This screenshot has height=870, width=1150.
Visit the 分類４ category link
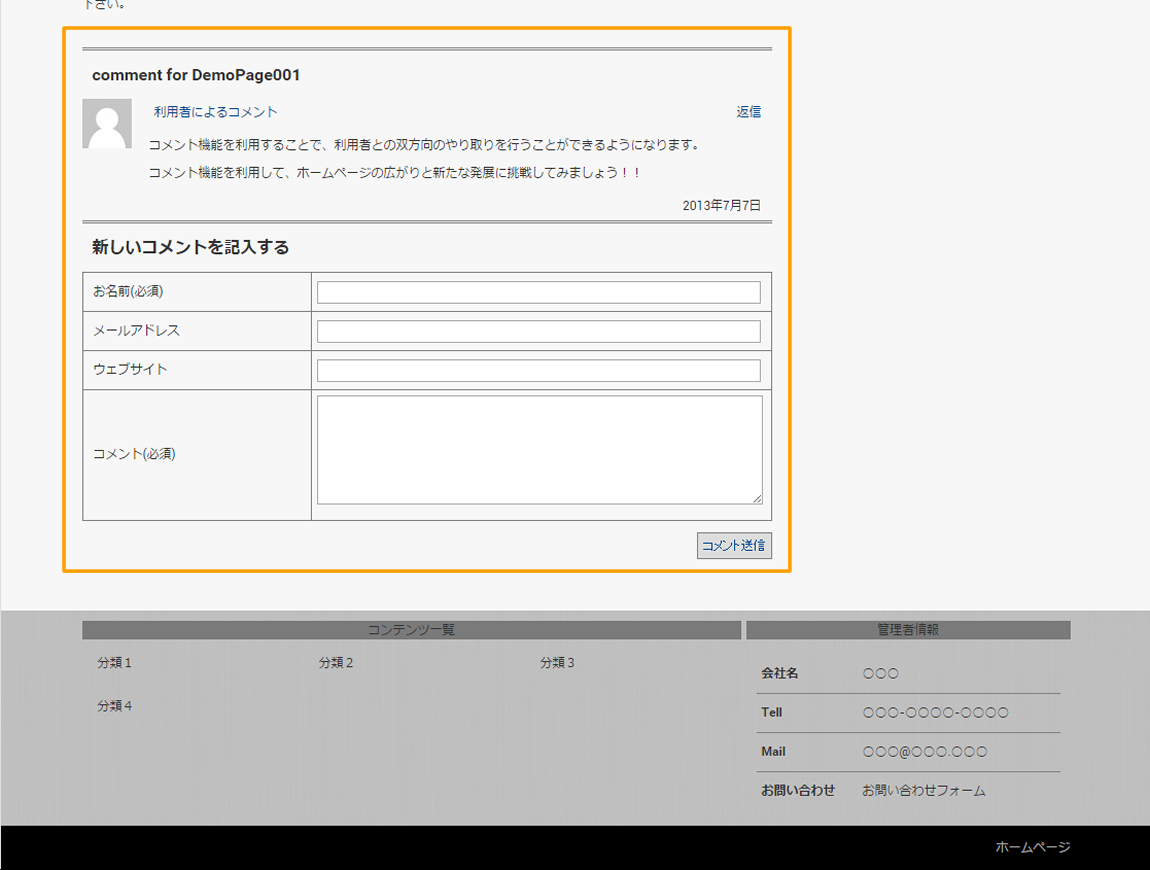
---
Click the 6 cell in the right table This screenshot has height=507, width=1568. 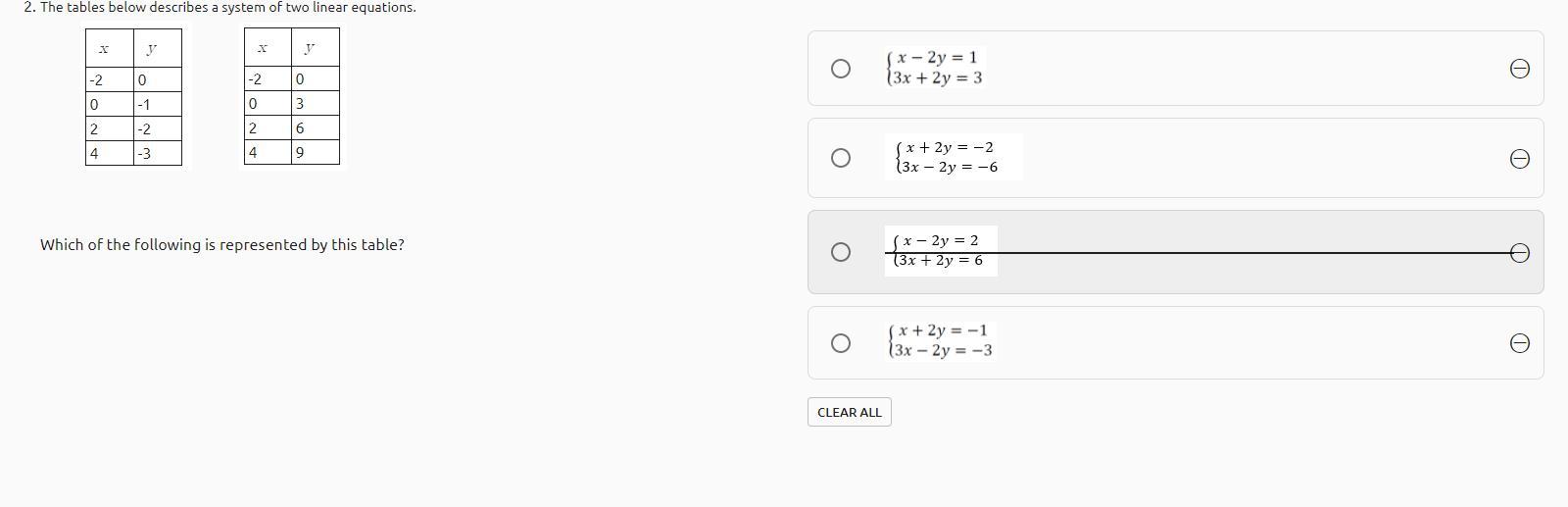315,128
--
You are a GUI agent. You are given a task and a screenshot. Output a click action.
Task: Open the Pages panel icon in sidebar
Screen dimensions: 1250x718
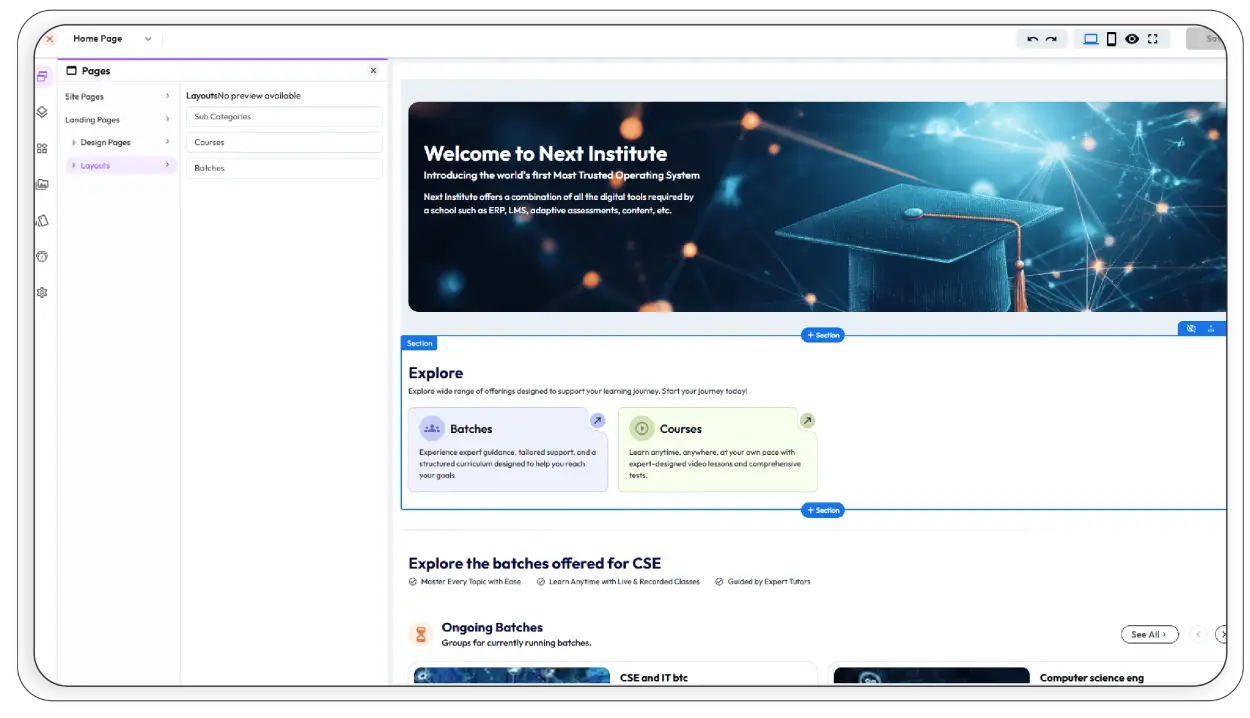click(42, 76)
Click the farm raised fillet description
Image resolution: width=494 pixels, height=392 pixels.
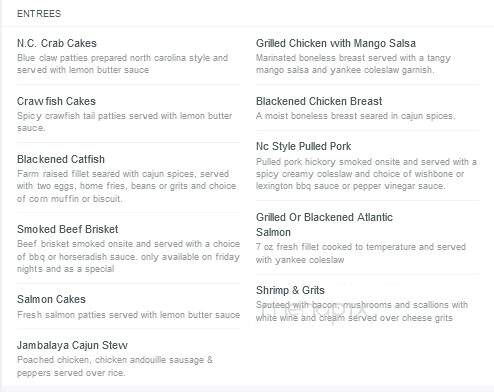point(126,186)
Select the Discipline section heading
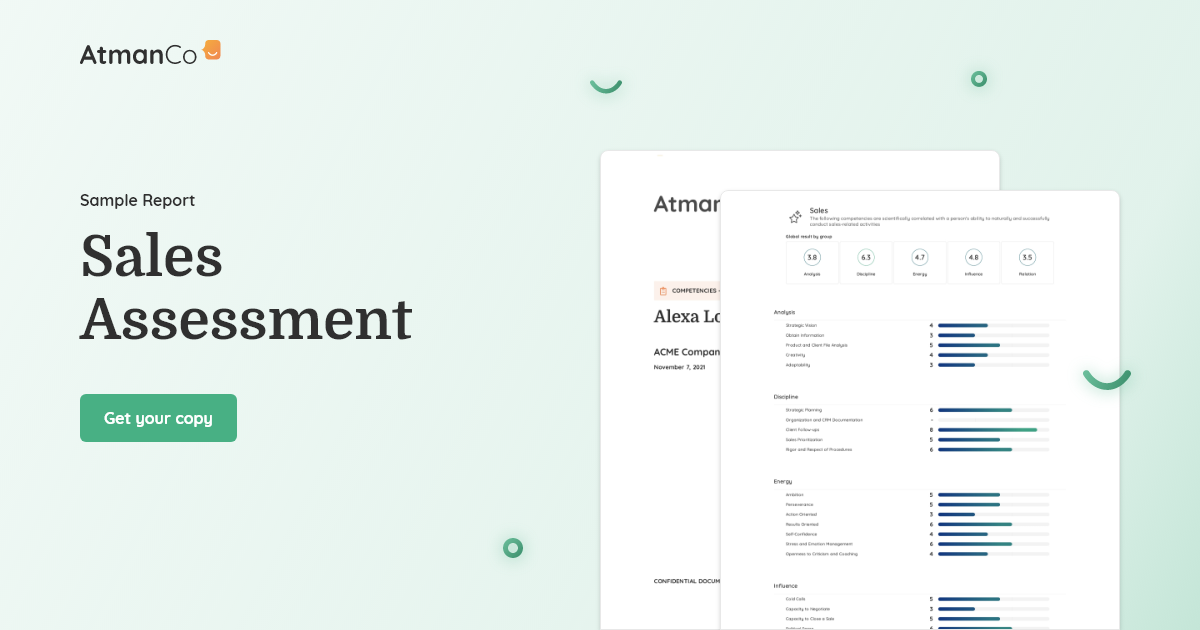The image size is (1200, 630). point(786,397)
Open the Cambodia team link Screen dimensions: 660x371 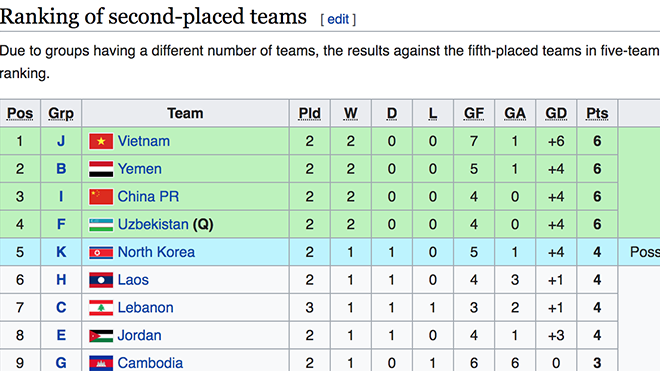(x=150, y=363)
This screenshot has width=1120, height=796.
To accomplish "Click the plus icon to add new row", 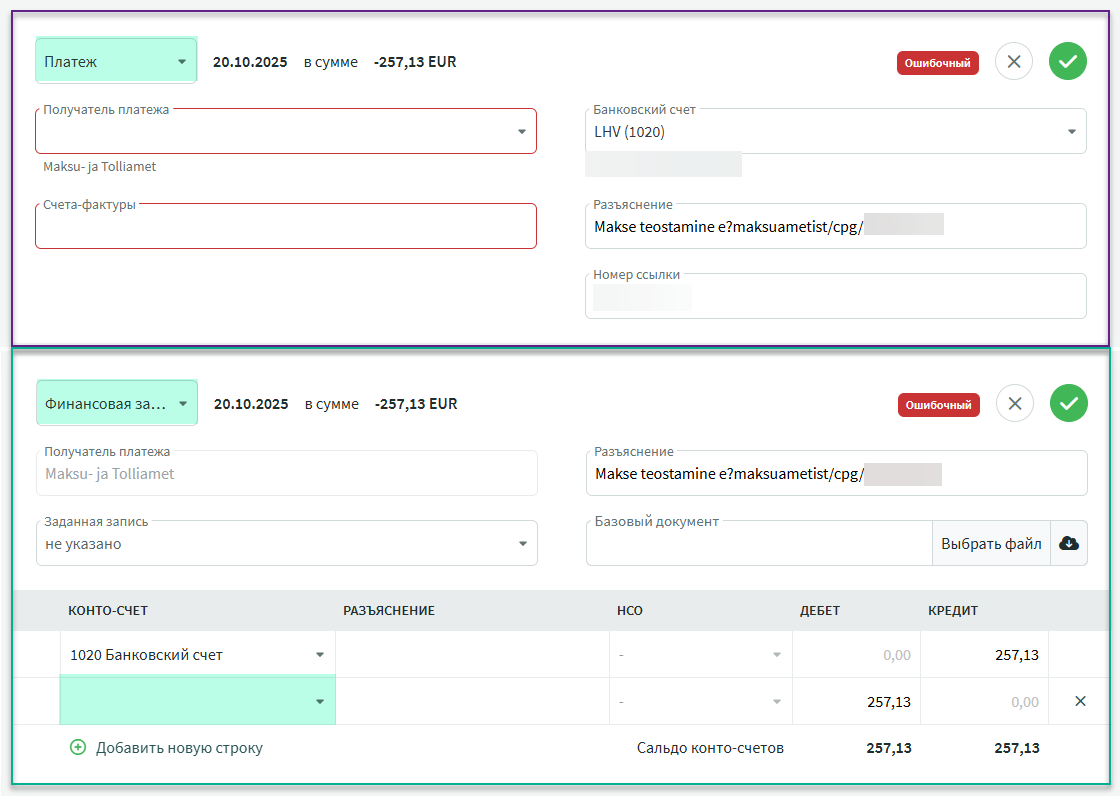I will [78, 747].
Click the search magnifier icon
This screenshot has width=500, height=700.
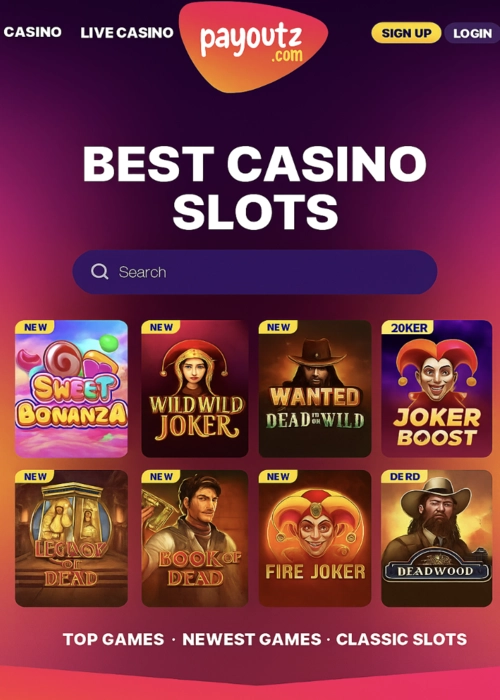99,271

* [ABOUT THIS TASK]:
Reproduce only the lines above, starting at the line with "This screenshot has height=870, width=1150." and ending at the line with "Visit the 分類４ category link", exactly as written.

* [EXERCISE RESPONSE]:
This screenshot has height=870, width=1150.
Visit the 分類４ category link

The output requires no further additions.